_課題_: 「View History for AAPL」を含む行から始めて「coord(203,183)」を含む行で終わる範囲の行を、空行を除いて番号付きリストに変換してください。

_行の一覧_:
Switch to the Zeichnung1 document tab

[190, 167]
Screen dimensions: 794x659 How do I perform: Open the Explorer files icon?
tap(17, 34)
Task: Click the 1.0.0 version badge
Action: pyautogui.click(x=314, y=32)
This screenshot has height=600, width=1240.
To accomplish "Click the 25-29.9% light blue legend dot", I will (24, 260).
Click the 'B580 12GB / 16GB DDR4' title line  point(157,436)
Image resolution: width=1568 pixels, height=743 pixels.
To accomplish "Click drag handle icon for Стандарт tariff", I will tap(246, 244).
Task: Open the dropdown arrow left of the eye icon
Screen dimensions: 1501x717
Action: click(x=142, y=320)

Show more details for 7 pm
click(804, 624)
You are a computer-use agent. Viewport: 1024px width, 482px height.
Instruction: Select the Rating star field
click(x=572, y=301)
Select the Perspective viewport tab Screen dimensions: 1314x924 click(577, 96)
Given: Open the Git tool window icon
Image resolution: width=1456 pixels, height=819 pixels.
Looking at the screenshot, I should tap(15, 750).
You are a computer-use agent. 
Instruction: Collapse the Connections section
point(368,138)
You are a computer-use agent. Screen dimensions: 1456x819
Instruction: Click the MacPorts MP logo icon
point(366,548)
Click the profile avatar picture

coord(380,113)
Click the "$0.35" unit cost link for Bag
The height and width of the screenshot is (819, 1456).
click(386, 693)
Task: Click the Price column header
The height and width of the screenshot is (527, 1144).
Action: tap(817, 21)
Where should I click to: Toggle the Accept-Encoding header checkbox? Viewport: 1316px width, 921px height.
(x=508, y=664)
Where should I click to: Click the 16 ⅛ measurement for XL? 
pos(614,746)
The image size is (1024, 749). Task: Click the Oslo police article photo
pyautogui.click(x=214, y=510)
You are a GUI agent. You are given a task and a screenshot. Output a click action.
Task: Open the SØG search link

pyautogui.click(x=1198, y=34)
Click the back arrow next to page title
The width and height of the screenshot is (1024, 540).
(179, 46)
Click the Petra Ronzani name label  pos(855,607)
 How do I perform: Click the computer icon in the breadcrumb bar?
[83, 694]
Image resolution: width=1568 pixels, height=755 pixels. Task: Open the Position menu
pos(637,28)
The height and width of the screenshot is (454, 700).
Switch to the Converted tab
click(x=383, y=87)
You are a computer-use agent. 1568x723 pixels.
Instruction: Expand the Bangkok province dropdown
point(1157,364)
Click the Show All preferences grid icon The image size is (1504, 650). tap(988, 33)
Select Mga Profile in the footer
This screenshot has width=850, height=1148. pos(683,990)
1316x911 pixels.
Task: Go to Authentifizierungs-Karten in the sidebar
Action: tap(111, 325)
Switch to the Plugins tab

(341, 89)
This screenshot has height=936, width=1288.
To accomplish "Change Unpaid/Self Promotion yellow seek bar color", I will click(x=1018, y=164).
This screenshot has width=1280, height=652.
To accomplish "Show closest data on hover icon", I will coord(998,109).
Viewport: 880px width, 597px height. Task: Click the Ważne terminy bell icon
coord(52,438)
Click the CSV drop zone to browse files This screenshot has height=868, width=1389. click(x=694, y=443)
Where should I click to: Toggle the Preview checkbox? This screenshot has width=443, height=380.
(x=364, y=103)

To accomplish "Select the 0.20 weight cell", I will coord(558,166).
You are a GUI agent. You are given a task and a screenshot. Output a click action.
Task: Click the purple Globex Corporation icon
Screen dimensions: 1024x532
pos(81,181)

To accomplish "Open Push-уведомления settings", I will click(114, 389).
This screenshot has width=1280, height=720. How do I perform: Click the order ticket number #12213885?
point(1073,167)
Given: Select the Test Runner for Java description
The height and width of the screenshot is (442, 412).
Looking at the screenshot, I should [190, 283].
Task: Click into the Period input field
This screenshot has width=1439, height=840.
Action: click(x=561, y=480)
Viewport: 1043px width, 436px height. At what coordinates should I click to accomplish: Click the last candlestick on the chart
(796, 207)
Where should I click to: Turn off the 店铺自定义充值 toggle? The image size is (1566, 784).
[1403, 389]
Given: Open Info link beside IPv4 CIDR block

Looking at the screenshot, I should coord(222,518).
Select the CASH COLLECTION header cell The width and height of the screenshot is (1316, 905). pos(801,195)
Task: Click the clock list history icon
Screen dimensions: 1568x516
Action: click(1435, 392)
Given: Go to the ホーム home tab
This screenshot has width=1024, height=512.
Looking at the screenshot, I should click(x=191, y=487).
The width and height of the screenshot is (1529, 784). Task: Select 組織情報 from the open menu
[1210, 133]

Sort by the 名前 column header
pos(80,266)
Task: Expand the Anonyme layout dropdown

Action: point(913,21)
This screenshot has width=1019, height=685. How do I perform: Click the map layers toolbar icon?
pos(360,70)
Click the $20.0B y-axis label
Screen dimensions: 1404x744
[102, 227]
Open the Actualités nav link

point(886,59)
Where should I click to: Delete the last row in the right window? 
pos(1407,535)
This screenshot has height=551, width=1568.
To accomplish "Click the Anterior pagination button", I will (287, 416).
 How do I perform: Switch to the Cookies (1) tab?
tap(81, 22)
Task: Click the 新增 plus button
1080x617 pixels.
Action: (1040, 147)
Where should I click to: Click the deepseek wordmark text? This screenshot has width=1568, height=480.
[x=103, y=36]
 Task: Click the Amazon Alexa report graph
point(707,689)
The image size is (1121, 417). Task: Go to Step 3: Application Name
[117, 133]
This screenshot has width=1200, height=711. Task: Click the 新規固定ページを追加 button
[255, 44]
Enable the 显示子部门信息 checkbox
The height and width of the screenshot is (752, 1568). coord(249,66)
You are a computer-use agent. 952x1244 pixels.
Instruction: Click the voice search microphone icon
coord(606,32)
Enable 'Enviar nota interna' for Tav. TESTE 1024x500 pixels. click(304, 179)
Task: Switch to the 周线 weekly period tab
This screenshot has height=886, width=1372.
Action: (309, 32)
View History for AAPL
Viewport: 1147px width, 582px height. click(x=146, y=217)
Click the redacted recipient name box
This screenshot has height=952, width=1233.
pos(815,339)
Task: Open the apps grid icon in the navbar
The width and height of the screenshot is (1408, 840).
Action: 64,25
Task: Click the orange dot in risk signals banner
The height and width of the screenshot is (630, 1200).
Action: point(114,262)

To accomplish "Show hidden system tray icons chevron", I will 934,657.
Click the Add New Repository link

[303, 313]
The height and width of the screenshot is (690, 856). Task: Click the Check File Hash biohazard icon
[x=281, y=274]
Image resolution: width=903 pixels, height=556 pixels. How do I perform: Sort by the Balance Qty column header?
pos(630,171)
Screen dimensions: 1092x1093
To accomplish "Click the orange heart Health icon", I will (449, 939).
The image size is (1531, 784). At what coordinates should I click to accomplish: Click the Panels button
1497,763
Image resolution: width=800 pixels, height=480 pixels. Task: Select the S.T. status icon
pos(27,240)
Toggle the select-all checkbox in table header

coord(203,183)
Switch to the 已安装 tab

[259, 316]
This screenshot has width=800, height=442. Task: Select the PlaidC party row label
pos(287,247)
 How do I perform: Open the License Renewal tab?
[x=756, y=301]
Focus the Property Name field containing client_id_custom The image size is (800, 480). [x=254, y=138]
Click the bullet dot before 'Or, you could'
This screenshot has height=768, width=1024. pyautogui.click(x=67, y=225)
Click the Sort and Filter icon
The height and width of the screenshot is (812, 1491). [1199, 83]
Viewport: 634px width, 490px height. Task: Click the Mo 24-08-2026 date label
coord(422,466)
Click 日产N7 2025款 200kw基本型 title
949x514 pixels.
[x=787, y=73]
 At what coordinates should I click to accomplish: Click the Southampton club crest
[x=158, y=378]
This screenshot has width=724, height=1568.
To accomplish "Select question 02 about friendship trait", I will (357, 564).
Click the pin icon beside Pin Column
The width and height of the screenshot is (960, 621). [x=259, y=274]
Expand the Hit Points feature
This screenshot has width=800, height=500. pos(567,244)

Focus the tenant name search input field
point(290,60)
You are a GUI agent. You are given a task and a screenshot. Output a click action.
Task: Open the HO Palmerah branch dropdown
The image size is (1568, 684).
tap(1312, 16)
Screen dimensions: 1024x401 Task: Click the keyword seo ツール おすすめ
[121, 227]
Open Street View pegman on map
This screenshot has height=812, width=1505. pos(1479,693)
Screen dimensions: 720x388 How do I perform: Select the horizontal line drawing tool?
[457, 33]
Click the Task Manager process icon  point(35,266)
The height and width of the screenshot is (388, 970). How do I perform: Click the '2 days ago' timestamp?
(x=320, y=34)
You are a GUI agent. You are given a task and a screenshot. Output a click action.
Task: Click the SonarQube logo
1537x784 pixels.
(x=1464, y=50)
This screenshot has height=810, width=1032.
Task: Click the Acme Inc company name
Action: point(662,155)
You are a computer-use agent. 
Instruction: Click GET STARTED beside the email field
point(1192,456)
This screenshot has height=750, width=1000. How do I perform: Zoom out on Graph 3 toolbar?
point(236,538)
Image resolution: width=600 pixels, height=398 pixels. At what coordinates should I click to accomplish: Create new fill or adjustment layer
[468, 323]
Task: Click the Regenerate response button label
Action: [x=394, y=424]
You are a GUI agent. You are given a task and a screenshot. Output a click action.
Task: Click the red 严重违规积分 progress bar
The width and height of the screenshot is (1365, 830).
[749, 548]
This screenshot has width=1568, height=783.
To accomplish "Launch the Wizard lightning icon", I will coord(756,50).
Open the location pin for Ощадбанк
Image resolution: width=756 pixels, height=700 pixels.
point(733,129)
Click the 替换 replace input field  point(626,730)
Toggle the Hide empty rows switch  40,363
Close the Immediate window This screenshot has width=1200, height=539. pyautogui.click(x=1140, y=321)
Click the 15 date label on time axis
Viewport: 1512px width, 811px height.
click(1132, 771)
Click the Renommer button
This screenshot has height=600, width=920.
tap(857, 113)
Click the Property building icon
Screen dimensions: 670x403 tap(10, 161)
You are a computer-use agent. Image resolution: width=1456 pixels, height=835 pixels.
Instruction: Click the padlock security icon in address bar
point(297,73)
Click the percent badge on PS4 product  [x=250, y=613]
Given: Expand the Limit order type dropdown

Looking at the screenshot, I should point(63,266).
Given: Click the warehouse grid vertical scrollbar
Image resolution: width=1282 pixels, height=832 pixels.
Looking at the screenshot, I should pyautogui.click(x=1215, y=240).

_出力全体_:
1. View History for AAPL
2. Viewport: 1147px width, 582px height. click(x=146, y=217)
3. Click the redacted recipient name box
4. This screenshot has height=952, width=1233.
5. pos(815,339)
6. Task: Open the apps grid icon in the navbar
7. The width and height of the screenshot is (1408, 840).
8. Action: 64,25
9. Task: Click the orange dot in risk signals banner
10. The height and width of the screenshot is (630, 1200).
11. Action: point(114,262)
12. To accomplish "Show hidden system tray icons chevron", I will 934,657.
13. Click the Add New Repository link
14. [303, 313]
15. The height and width of the screenshot is (690, 856). Task: Click the Check File Hash biohazard icon
16. [x=281, y=274]
17. Image resolution: width=903 pixels, height=556 pixels. How do I perform: Sort by the Balance Qty column header?
18. pos(630,171)
19. Screen dimensions: 1092x1093
20. To accomplish "Click the orange heart Health icon", I will (449, 939).
21. The image size is (1531, 784). At what coordinates should I click to accomplish: Click the Panels button
22. 1497,763
23. Image resolution: width=800 pixels, height=480 pixels. Task: Select the S.T. status icon
24. pos(27,240)
25. Toggle the select-all checkbox in table header
26. coord(203,183)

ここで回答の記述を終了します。